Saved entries
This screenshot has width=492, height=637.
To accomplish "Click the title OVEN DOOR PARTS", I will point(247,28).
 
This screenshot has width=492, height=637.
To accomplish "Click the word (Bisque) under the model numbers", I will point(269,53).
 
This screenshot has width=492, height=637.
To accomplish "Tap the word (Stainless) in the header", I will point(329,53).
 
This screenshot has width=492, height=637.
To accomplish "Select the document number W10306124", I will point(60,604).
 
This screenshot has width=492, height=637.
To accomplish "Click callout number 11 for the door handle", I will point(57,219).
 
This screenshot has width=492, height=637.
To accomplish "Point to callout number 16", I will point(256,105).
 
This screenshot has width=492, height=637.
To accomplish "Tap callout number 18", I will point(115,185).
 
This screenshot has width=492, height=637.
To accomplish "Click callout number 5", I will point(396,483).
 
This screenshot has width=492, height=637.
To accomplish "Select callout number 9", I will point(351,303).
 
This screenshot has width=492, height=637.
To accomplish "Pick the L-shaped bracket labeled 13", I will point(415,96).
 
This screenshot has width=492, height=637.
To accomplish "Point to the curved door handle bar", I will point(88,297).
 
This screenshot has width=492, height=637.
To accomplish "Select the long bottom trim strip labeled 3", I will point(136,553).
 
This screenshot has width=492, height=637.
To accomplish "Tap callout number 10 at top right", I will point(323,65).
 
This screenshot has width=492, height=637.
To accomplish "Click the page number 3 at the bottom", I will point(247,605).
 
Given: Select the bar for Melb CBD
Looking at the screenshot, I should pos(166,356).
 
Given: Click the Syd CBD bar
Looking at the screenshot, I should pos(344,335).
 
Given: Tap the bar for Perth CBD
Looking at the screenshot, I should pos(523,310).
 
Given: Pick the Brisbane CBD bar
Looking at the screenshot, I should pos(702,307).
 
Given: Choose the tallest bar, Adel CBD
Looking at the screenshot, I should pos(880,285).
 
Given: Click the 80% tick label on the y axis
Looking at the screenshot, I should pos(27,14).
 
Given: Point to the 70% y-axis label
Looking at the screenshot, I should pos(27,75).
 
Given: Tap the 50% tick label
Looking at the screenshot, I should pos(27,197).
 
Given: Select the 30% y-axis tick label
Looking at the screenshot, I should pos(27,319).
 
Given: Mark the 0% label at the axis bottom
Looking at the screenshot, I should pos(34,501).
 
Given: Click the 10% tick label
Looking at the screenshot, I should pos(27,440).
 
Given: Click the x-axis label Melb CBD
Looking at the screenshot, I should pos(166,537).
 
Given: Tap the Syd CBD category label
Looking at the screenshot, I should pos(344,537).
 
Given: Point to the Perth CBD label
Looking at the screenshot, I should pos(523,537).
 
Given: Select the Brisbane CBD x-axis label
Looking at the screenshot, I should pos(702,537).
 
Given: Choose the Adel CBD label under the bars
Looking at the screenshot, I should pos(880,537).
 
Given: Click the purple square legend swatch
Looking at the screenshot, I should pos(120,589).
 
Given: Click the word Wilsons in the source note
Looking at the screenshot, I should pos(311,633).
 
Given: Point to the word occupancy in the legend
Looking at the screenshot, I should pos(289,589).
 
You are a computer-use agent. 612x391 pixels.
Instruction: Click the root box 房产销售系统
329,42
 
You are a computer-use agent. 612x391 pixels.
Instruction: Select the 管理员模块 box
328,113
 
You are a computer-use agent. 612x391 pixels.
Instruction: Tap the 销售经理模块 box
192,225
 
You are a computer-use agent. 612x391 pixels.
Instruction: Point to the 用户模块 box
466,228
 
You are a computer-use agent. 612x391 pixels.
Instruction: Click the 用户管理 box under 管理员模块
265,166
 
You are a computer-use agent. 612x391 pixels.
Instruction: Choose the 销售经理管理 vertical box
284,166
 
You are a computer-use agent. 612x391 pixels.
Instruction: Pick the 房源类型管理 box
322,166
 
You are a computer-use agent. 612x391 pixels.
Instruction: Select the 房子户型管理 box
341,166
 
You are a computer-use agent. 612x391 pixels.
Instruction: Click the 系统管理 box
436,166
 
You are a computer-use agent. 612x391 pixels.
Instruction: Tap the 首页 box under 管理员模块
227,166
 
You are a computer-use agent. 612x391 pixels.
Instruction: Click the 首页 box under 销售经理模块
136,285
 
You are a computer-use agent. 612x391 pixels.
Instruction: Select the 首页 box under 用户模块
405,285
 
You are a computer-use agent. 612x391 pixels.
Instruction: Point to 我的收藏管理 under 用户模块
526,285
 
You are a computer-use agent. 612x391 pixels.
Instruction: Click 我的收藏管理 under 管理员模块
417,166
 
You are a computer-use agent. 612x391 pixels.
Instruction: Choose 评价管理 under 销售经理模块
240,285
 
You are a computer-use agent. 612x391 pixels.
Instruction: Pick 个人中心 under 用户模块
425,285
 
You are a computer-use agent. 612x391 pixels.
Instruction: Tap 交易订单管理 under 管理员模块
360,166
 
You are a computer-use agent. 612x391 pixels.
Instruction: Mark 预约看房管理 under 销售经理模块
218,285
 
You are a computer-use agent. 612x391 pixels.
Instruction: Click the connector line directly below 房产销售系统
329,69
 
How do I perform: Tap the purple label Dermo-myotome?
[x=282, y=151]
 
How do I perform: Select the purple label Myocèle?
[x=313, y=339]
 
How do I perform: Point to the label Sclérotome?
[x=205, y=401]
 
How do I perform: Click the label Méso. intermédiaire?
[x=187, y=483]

» Given instruction: Can you edit the saved entries from the line containing "How do I perform: Point" through the end of the records, replacing "label" with "term" and leaving everything else unchanged?

» Written solution:
How do I perform: Point to the term Sclérotome?
[x=205, y=401]
 
How do I perform: Click the term Méso. intermédiaire?
[x=187, y=483]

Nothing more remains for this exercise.